A poisonous cocktail of glyphosate, heavy metals and fluoride all work to block the activity of magnesium and other essential trace elements. However, because magnesium in particular is the essential electrolyte involved in mitochondrial metabolism of ATP, and therefore protein synthesis and enzyme activity, its deficiency is at the root of this environmental toxic assault. Starved of energy, cells die. Over-exposure to glyphosate, heavy metals and fluoride is the proverbial elephant in the living room pointing to the exponential rise of degenerative diseases like diabetes, renal failure, heart disease, cancer, auto-immune disorders, autism spectrum disorder, alzheimers, parkinsons, dementia and cancer.

Have we learned any lessons yet?

In March 2015 the Agency for Research on Cancer, Lyon, France, a department of the World Health Organization, classified glyphosate (the active ingredient in Monsanto’s Roundup) as ‘probably carcinogenic to humans’. The evidence that glyphosate caused cancer in animals was considered ‘sufficient’ and the evidence concerning the genotoxicity of the product (ability to damage DNA) was considered ‘strong’. Various scientific studies have also shown the ability of glyphosate to induce genetic damage, oxidative stress in cells and damage to liver by inhibiting metabolic processes. [1]
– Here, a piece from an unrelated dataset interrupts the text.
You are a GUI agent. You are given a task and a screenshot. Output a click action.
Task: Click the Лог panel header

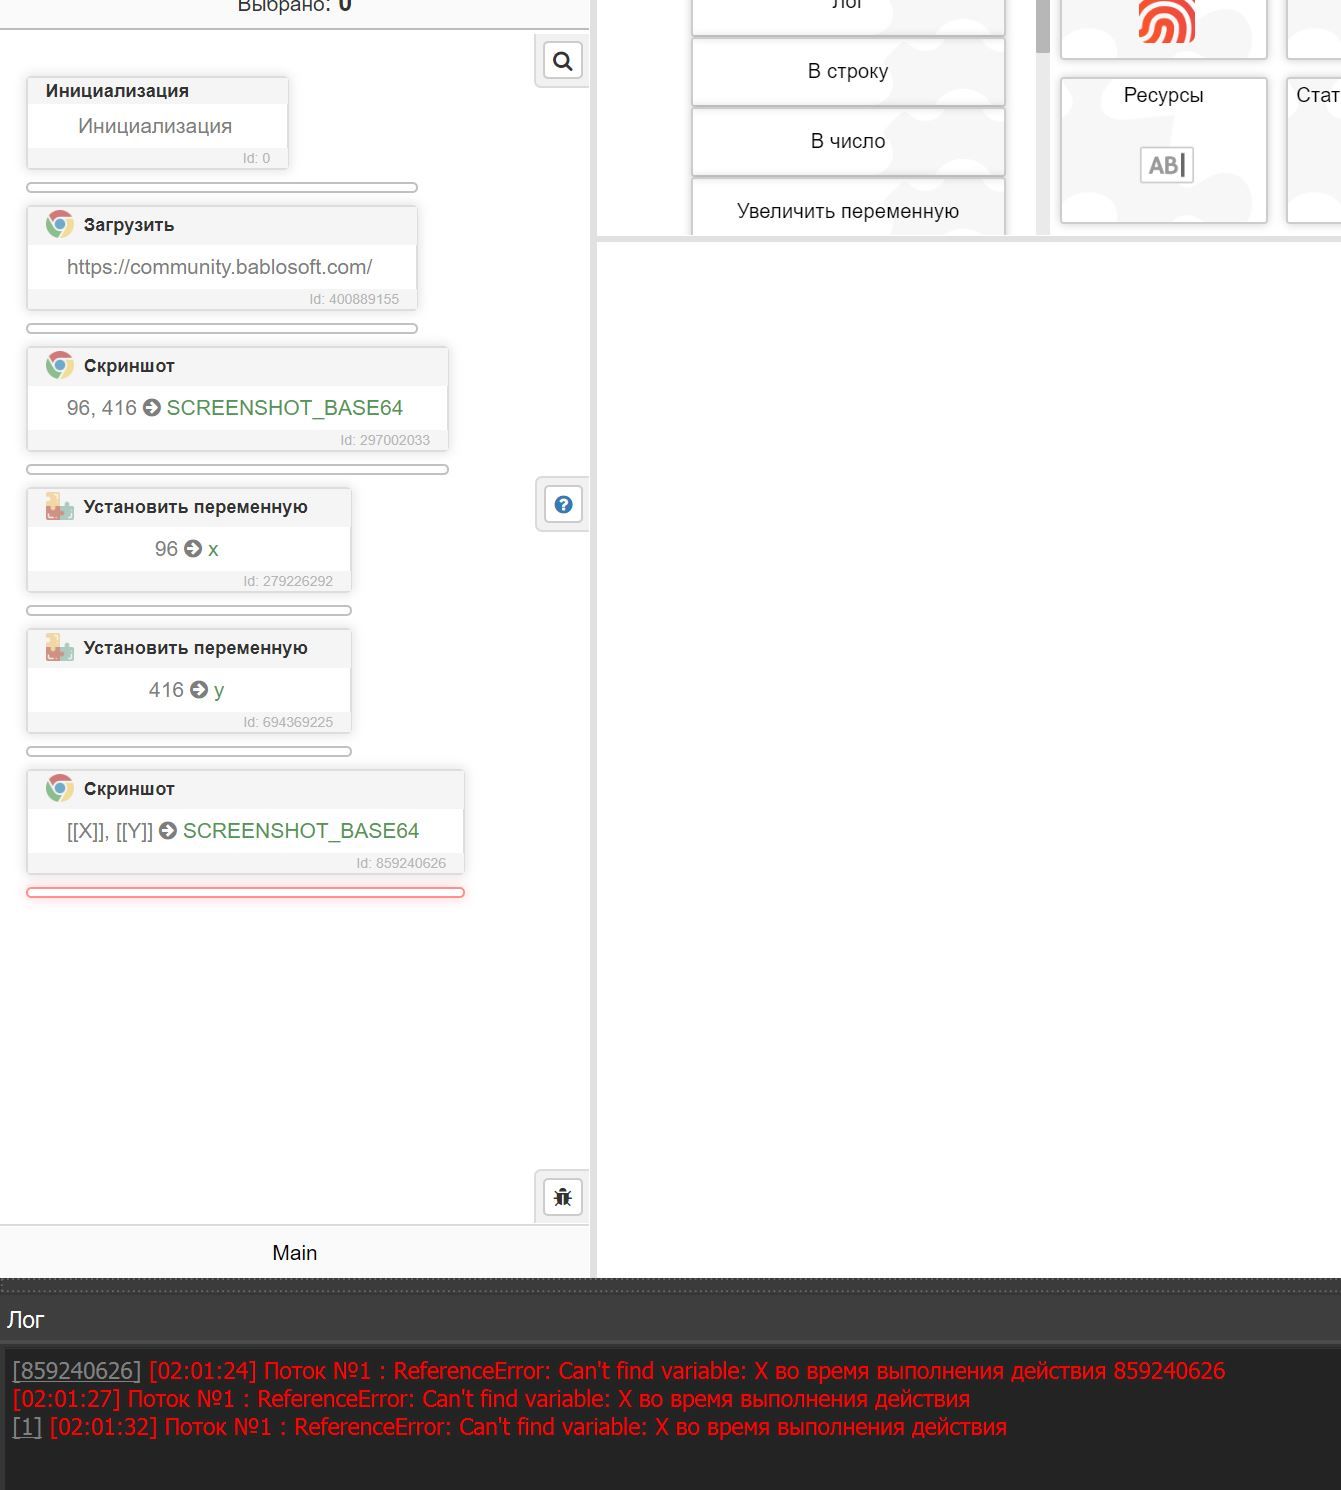26,1320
Fast forward three years: In a ground-breaking decision on August 10, 2018, a court in California ordered Monsanto to pay US$289 million in damages to Dewayne Johnson, a school grounds keeper who had alleged Monsanto's glyphosate-based weed-killers, including Roundup, caused his cancer.

Lawyers are now scrambling to take advantage of this precedent to represent a large cohort of further damages claims. Bayer’s shares had plummeted in value following the announcement, as they had recently purchased Monsanto for a reported 63 billion dollars. Bayer may however not be so concerned about Monsanto’s legal woes, as they apparently intend to ditch the name Monsanto in the not-to-distant future. The acquisition of Monsanto’s assets will leave Bayer with a new global market dominance in control of nearly one third of the combined world market for seeds and pesticides.

That’s not all! Bayer also happens to have an extensive pharmaceutical division. Its parent company had a long history in the manufacture of drugs, including Aspirin and Heroin, in the early part of last century. They were also involved in the chemical experimentation on prisoners of war in Nazi Germany.